**Data:**
**********
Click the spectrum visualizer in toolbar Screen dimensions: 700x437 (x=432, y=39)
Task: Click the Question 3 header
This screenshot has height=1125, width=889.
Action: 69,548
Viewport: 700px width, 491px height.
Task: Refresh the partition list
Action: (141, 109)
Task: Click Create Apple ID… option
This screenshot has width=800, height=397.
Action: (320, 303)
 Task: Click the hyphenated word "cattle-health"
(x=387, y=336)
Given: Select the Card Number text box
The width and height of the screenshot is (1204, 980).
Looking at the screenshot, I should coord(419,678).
**********
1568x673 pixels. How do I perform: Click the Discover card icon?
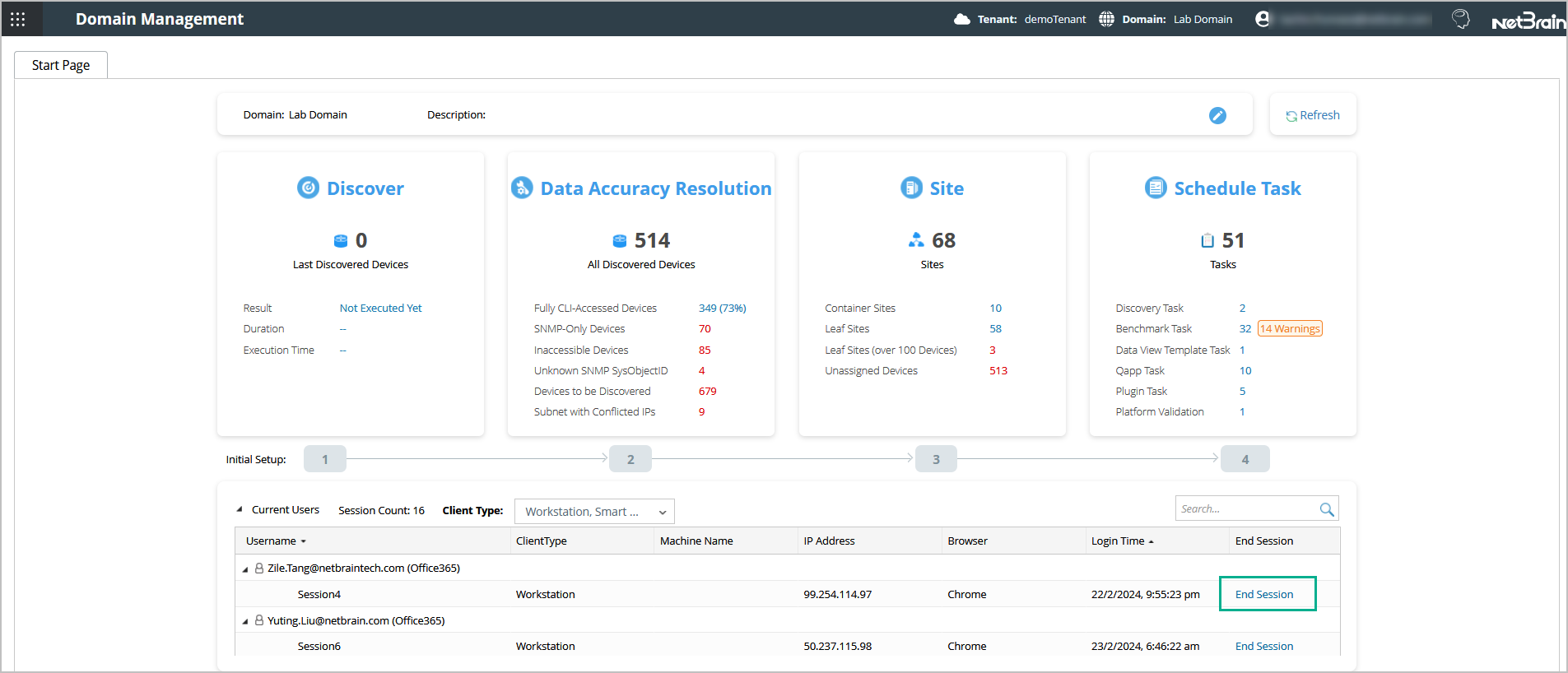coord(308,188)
**********
**Written exercise:** Rewrite the lines from the one holding "Given: Select the Card Number text box" through the one holding "Looking at the", inclusive, swapping "Card Number" for "Account Number" and leaving everything else unchanged.

**Solution below:**
Given: Select the Account Number text box
The width and height of the screenshot is (1204, 980).
Looking at the screenshot, I should coord(419,678).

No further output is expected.